Stored data
■ ■ ■ ■
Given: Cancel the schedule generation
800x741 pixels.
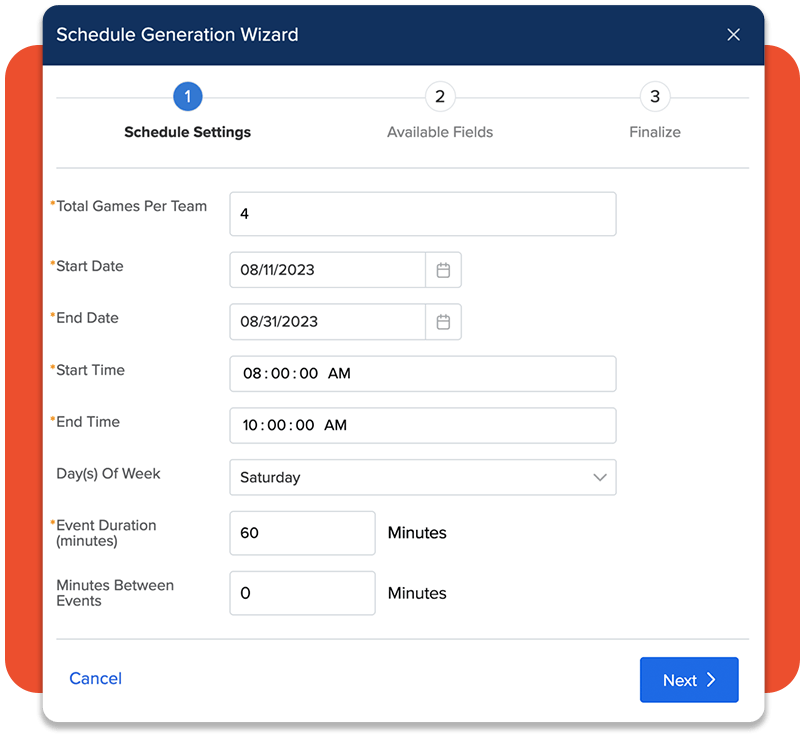Looking at the screenshot, I should coord(95,678).
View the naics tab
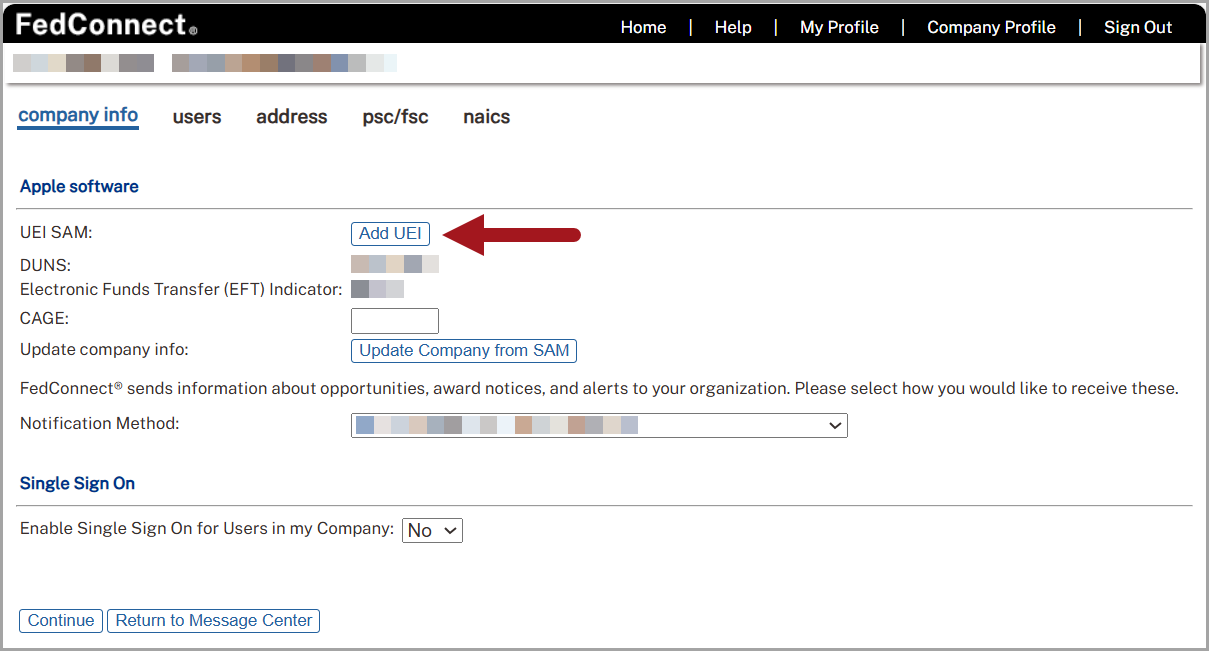Image resolution: width=1209 pixels, height=651 pixels. click(x=486, y=117)
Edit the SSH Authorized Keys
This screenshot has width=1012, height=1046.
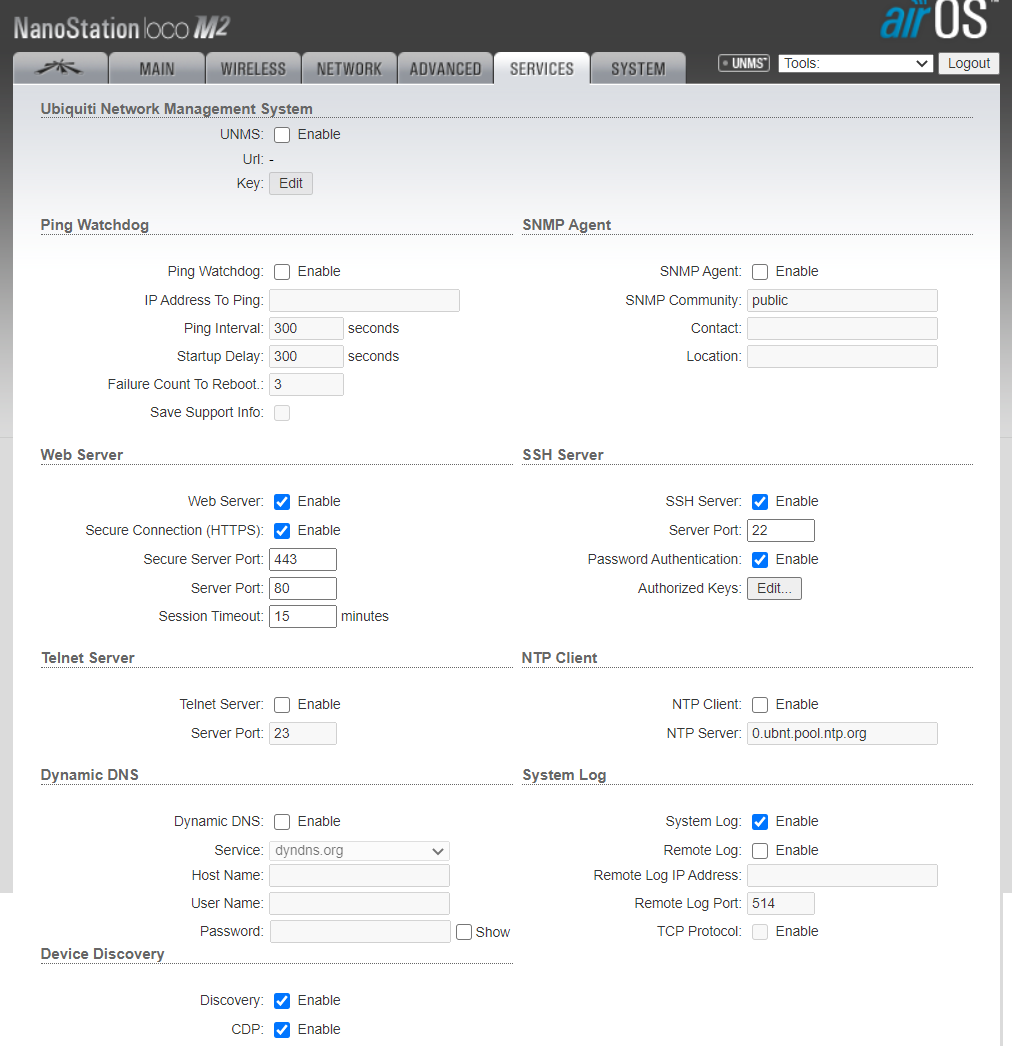pyautogui.click(x=774, y=589)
■ ■ ■ ■
#### [How to complete this task]
Repeat word for word the lines beginning at the one with "Edit the SSH Authorized Keys" and ending at the final line of the records above, both included, and no others. Leave the pictures out.

#### [Solution to this exercise]
Edit the SSH Authorized Keys
This screenshot has width=1012, height=1046.
pyautogui.click(x=774, y=589)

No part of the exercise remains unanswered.